7.5
- Band: UPON STONE
- Durata: 00:31:57
- Disponibile dal: 19/01/2024
- Etichetta:
- Century Media Records
Prosegue a passi spediti la carriera degli Upon Stone, quattro ragazzi svezzatisi all’interno del circuito hardcore punk di Los Angeles e rimasti poi folgorati da quel mix di ferocia e orecchiabilità, tecnica e melodia, alla base del caro vecchio melodic death metal svedese. Così, dopo un EP del 2021 prodotto nientemeno che da Taylor Young (Nails, Suicide Silence, Twitching Tongues), date di supporto a gente come The Halo Effect e Xibalba e la firma di un contratto per il colosso Century Media, ecco il gruppo californiano battezzare questo 2024 con il proprio debut album, il quale – fin dalla copertina di Andreas Marschall – riavvolge lo spaziotempo alla prima metà degli anni Novanta e, più precisamente, alle vie innevate di Göteborg frequentate dagli allora giovanissimi At the Gates, Dark Tranquillity e In Flames. Nomi a cui si potrebbero affiancare quelli underground di Eucharist o Gates of Ishtar, e che allo sguardo dei Nostri appaiono evidentemente come dei pilastri inamovibili, dei fari con cui orientarsi durante il processo di songwriting, nell’ottica di un suono derivativo quanto si vuole, eppure – ancora una volta – efficacissimo.
D’altronde, se è vero che non si contano le band che regolarmente celebrano i fasti di un “Lunar Strain” o di uno “Slaughter of the Soul”, in quante possono vantare il tiro e la capacità di confezionare piccole hit di questi americani? Se riduciamo il discorso all’impatto e all’autorevolezza delle trame, gli Upon Stone approdano direttamente in Serie A con nove brani (inclusa una cover di “Dig Up Her Bones” dei Misfits) dalla veemenza e dall’intensità palpabili, frutto sia di un entusiasmo prettamente giovanile, sia di doti tecnico-compositive sopra la media, le quali consentono a molti degli episodi di restare in testa senza per questo ricorrere a trucchetti (tastiere, voci pulite e tutto quel corollario di soluzioni ‘pop’ caro a molti senatori) o a banalità di vario tipo.

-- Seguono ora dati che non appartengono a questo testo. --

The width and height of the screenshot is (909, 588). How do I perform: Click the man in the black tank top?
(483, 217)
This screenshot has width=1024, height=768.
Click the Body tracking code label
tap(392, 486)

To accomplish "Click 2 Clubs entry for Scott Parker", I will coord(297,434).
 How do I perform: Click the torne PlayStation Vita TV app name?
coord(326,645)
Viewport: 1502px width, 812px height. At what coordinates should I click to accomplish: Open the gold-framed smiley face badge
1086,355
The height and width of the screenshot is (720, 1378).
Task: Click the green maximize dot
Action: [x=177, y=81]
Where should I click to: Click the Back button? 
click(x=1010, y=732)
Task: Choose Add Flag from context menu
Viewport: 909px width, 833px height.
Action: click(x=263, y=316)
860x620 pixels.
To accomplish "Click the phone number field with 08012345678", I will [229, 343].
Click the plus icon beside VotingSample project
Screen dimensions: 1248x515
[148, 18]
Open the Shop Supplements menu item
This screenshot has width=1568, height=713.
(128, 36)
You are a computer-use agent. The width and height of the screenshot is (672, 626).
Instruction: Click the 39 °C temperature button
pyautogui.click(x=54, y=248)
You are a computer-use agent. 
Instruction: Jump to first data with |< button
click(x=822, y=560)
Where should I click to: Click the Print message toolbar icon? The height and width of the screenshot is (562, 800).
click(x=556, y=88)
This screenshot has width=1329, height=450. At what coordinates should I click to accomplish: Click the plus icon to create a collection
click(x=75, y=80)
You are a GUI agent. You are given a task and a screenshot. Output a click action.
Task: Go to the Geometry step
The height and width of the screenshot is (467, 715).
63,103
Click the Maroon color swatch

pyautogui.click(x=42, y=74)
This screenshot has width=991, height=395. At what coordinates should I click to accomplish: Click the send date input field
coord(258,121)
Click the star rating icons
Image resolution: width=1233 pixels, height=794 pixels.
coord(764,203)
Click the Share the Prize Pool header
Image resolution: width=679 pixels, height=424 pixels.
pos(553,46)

Qui, per fortuna, la differenza la fanno un guitar work di stampo melodic death/thrash arrembante e furente, una sezione ritmica a dir poco ficcante (basti sentire le ripartenze in blast-beat di “Dusk Sang Fairest”) e uno screaming invasato che, nel suo essere palesemente ispirato a quello di ‘Tompa’ dei tempi d’oro, non molla mai la presa dettando i tempi di una narrazione euforica e fluida.
Sulla personalità, invece, c’è ancora chiaramente da lavorare, ma non ci sembra il caso di penalizzare una formazione di ventenni nata appena tre anni fa per questo motivo; forte di pezzi del calibro della title-track e di “Onyx Through the Heart” e di una resa sonora impressionante sempre a cura di Young, “Dead Mother Moon” si impone nel giro di pochissimi ascolti per la sua vivacità dal sentore notturno, finendo direttamente tra le rivelazioni (melodic) death metal degli ultimi mesi. Avanti così!